Entries provided below:

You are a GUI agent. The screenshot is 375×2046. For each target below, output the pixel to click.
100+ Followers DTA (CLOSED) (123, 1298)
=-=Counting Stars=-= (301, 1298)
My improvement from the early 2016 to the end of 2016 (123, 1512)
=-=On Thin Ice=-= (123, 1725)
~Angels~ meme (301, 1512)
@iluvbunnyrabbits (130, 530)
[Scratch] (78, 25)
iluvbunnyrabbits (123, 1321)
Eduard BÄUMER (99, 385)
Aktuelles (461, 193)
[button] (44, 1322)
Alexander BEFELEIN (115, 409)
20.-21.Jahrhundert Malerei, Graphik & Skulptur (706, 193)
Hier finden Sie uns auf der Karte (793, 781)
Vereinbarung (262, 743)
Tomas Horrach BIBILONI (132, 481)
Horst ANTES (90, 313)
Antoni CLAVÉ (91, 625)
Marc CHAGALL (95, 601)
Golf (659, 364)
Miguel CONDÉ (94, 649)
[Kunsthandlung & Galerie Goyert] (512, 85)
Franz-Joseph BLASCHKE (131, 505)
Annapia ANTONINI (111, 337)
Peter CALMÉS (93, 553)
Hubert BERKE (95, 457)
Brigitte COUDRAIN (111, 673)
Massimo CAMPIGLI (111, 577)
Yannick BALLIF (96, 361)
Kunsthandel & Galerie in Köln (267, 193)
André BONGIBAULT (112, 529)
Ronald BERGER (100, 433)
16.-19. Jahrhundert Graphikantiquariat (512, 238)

End of Entries provided.
Entries provided below:

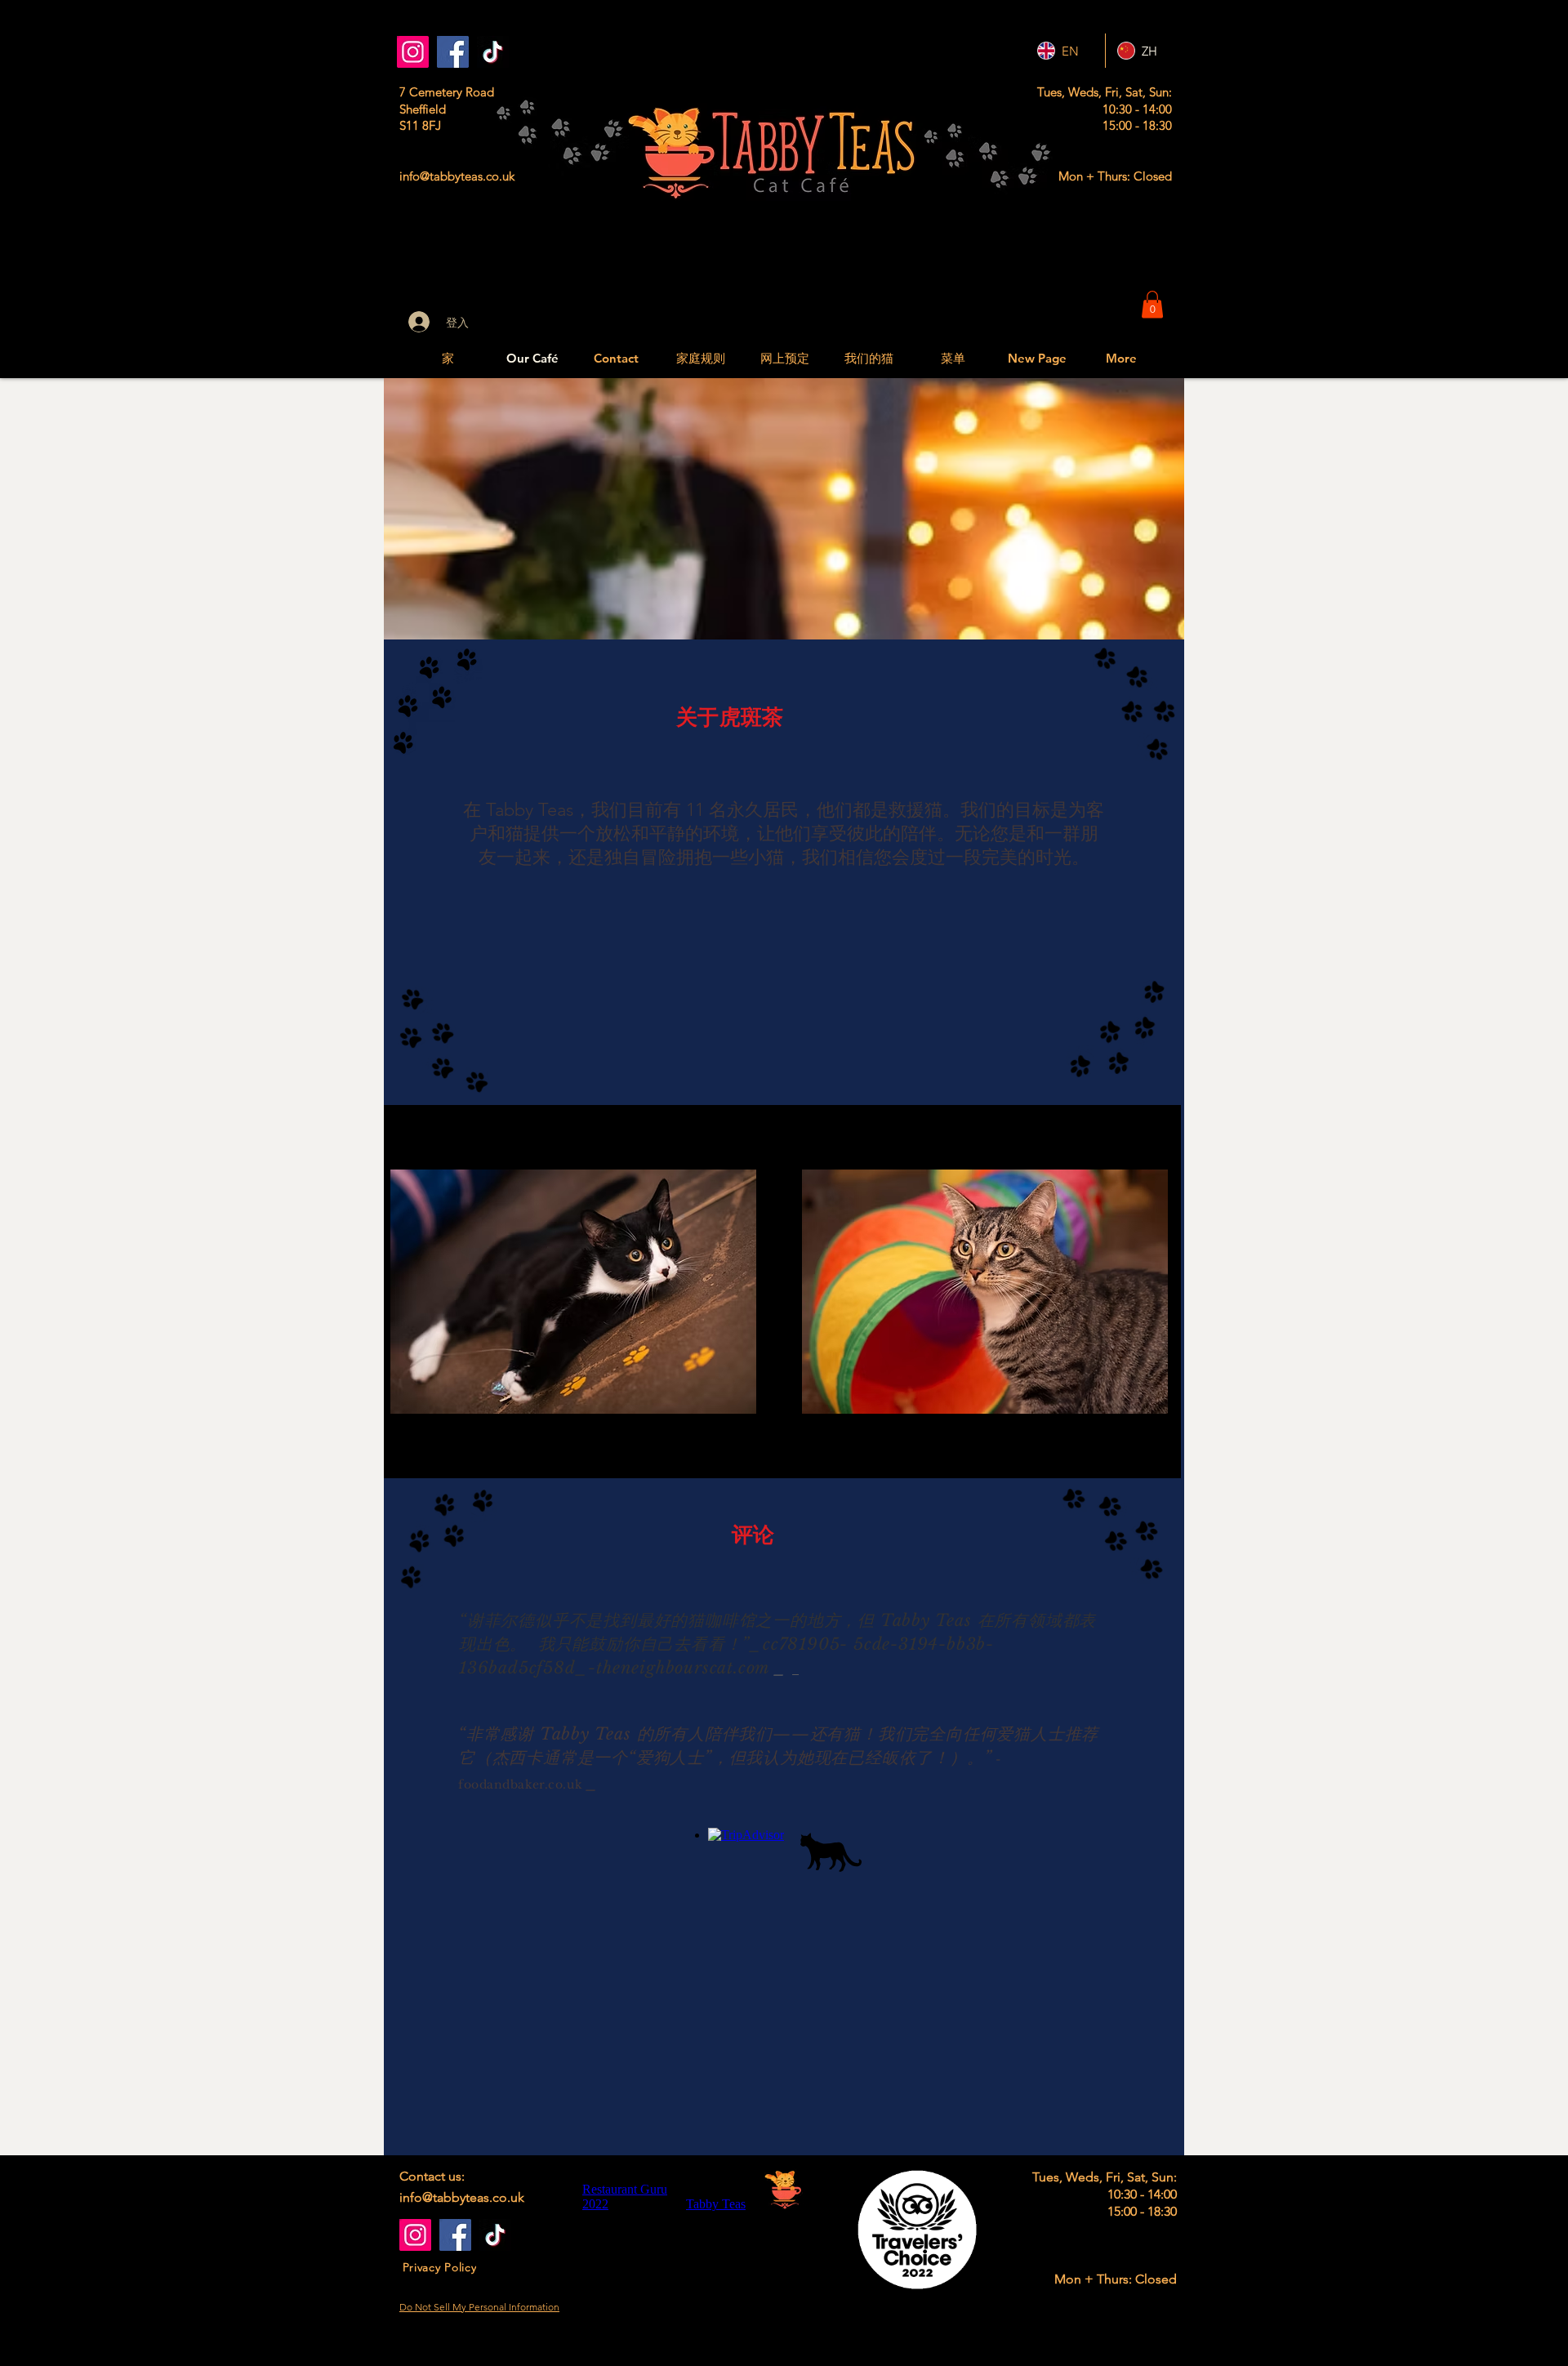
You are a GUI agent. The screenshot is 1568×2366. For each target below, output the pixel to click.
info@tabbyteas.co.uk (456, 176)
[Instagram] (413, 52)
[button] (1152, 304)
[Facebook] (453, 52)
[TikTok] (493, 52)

End of Entries provided.

§ **Your task**: Every line in the listing that holds the string "Jahrhundert" should be copied out.

§ **Expected output**:
20.-21.Jahrhundert Malerei, Graphik & Skulptur (706, 193)
16.-19. Jahrhundert Graphikantiquariat (512, 238)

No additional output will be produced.